_Assignment:_ Look through the listing below and report the lines that have the word "checkbox" in them.

################

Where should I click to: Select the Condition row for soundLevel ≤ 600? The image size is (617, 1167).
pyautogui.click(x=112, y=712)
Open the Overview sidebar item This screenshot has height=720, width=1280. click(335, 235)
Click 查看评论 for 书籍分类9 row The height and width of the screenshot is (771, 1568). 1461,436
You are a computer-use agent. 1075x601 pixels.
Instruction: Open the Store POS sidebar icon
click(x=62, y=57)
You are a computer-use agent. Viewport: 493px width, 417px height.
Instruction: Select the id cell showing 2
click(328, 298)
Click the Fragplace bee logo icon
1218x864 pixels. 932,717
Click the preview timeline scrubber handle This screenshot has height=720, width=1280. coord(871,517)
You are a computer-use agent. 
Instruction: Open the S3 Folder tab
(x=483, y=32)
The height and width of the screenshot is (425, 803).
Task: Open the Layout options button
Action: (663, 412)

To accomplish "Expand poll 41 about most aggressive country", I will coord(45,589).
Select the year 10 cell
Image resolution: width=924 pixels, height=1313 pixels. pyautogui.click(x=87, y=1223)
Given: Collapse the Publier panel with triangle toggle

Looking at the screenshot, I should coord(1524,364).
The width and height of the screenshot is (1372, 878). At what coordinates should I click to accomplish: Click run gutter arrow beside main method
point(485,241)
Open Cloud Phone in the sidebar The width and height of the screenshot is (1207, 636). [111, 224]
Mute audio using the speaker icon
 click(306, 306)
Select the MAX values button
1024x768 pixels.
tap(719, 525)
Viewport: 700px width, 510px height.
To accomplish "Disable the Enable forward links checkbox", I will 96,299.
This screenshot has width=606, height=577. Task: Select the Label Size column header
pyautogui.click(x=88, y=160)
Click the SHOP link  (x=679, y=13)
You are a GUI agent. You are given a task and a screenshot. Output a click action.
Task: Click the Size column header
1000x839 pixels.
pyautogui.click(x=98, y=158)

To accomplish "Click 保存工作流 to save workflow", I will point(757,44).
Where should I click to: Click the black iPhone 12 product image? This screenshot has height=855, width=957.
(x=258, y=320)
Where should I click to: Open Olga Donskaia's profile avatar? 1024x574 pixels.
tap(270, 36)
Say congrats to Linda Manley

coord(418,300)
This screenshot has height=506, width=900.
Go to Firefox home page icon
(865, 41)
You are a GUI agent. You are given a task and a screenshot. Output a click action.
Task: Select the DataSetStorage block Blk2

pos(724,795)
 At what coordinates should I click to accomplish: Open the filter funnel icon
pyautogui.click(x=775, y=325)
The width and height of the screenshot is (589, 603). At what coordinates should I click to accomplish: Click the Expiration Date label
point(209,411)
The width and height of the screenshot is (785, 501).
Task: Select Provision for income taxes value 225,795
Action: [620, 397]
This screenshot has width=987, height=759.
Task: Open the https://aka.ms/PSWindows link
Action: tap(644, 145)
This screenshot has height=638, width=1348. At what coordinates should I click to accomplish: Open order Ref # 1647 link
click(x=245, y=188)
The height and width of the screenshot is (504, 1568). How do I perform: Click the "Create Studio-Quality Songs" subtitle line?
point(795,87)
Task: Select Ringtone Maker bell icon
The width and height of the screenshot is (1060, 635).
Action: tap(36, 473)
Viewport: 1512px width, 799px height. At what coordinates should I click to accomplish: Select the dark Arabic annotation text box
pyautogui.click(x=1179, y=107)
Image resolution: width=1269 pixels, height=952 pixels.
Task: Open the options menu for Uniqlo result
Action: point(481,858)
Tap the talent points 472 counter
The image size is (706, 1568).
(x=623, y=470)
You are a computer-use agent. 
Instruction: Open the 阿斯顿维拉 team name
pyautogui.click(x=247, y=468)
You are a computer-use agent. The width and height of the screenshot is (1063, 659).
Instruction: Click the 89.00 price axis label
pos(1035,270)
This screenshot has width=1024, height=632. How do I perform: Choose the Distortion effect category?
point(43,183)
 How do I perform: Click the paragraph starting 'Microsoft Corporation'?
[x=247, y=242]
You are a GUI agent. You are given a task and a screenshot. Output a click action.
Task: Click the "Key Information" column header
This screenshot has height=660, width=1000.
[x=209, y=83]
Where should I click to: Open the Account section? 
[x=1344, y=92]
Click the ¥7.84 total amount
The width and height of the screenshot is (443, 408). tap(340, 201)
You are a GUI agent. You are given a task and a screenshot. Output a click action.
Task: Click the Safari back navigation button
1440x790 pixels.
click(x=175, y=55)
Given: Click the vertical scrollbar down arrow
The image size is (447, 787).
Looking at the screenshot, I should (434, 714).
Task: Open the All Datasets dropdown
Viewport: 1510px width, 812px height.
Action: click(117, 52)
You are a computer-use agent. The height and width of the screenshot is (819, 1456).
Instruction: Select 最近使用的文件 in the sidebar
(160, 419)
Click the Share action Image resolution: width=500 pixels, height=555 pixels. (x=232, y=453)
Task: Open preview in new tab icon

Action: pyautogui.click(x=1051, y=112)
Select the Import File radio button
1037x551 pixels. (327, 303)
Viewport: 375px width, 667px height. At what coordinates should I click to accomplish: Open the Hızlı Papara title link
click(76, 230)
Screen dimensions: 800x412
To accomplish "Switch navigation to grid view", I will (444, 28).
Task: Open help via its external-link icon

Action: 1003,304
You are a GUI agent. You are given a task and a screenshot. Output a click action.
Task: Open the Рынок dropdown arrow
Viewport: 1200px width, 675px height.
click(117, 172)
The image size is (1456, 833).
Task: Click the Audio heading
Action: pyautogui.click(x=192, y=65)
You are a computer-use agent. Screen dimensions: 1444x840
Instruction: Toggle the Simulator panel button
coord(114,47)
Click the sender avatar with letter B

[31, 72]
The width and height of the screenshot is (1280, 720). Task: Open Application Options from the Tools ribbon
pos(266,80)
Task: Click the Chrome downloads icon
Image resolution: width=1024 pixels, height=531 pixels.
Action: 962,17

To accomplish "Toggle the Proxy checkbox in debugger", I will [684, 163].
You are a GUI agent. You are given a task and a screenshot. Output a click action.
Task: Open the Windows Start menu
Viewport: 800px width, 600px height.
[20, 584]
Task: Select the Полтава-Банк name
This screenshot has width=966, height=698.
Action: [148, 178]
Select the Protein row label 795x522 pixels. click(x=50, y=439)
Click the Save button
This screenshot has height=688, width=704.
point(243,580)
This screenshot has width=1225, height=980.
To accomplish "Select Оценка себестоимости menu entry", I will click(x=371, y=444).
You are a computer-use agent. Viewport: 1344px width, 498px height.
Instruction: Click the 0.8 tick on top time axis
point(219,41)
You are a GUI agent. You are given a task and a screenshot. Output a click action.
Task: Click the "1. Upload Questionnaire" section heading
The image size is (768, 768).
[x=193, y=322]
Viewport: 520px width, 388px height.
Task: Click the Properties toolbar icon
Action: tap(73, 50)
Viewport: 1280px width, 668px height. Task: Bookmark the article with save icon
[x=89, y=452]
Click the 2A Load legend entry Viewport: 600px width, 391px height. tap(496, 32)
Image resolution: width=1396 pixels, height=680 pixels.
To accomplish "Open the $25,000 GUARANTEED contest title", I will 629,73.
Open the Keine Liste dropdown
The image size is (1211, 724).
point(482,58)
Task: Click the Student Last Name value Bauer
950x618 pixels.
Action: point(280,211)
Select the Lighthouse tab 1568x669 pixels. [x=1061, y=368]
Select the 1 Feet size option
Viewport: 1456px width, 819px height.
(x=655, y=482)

################

_Completed task:_
To accomplish "Disable the Enable forward links checkbox", I will 96,299.
To accomplish "Toggle the Proxy checkbox in debugger", I will [684, 163].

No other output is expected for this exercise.